Syracuse University

News Archive


Barbara Walter named interim director of the School of Art and Design in SU's College of Visual and Performing Arts

May 02, 2002


Judy Holmes
jlholmes@syr.edu





Professor Barbara Walter was recently named interim director of the School of Art and Design in Syracuse University's College of Visual and Performing Arts. Walter has taught in the school since 1979, spending most of her career in the Department of Foundation and later heading up the school's metalsmithing program in the Department of Studio Arts.


Walter recently formed a School of Art and Design Task Force that is charged with investigating the school's future direction. The task force will research the structure and curricula of other schools and discuss such issues as departmental structure and multidisciplinary possibilities available both within the school and across campus. The task force also plans to look at corporate models that reflect the changing roles of artists and designers in the workplace.


"The task force is one of several steps we are taking in a process designed to evaluate where we are and where we want to go," Walter says. "One of the goals is to organize the school in a way that can quickly adapt to changes in educational needs."


As interim director, Walter will also help prepare and guide the school through the National Association of Schools of Art and Design accreditation review next year. In addition, she plans to look at the process of recruiting art and design students.


"I am incredibly excited to be working with someone of Barbara's stature during this time of transition," says Carole Brzozowski, interim dean of the College of Visual and Performing Arts. "The School of Art and Design has so much potential for national prominence. We hope to accomplish that through the work of the task forces and in the appointment of a new director within the next year."


Brzozowski says that a national search for a permanent director will be announced in the fall.


A graduate of Northern Illinois University, Walter's artwork has been exhibited internationally and reviewed in major magazines including "Metalsmith" and "American Craft" as well as in newspapers such as The Washington Post, The Boston Globe and The Korea Times. Her work is included in the permanent collections of the Victoria and Albert Museum in London, and the Renwick Gallery of the Smithsonian Institution.


Before coming to Syracuse University, Walter was an assistant professor of art at Oklahoma State University, where she started a program in jewelry and metalsmithing.


The College of Visual and Performing Arts at Syracuse University is dedicated to providing a nurturing environment where faculty help students develop their creative and scholarly abilities. The college contains the School of Art and Design; the Department of Drama; the Rose, Jules R. and Stanford S. Setnor School of Music; the Department of Retail Management and Consumer Studies; and the Department of Speech Communication.
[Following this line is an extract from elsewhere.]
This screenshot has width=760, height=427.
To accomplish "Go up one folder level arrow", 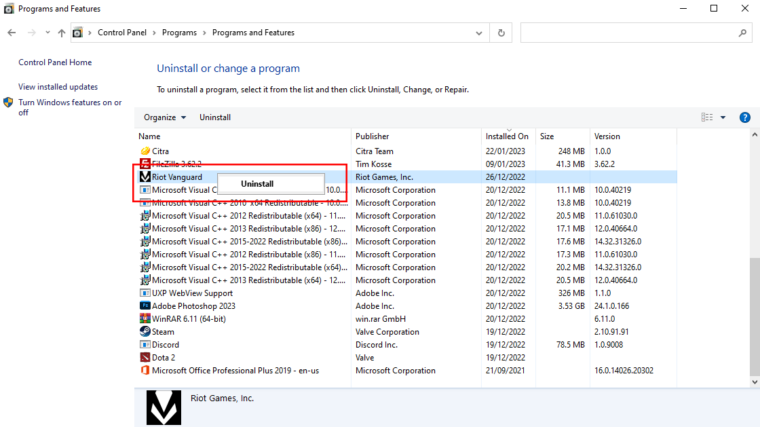I will pyautogui.click(x=61, y=33).
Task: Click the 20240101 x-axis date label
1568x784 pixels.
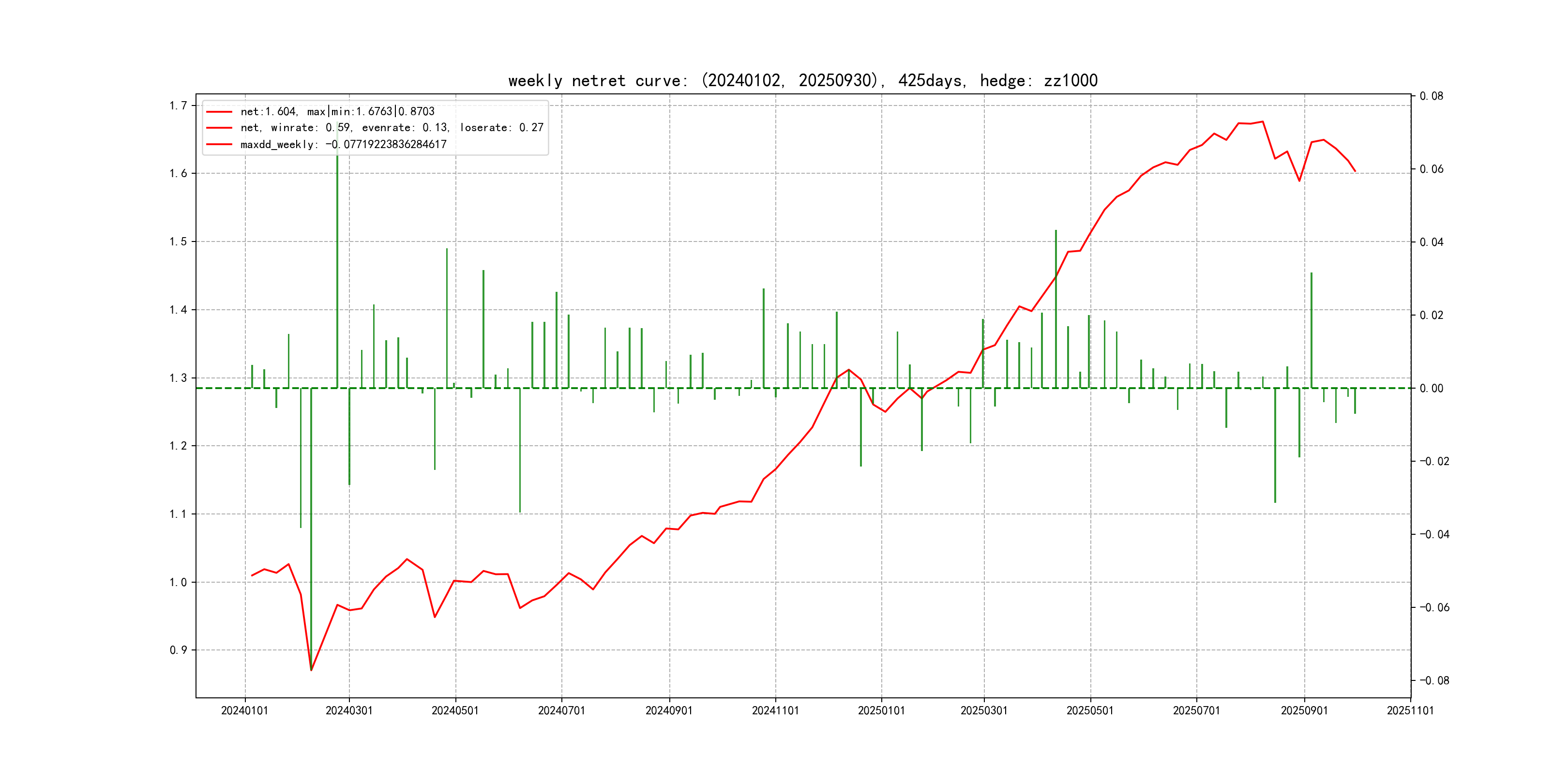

Together, students and faculty play a vital role in the academic and cultural life of the University as well as the greater Syracuse community.


Officially chartered in 1870 as a private, coeducational institution of higher education, Syracuse University is a leading student-centered research university. Syracuse's 11 schools and colleges share a common mission: to promote learning through teaching, research, scholarship, creative accomplishment and service while embracing the core values of quality, caring, diversity, innovation and service. The 680-acre campus is home to more than 18,000 full- and part-time undergraduate and graduate students from all 50 states and 90 countries.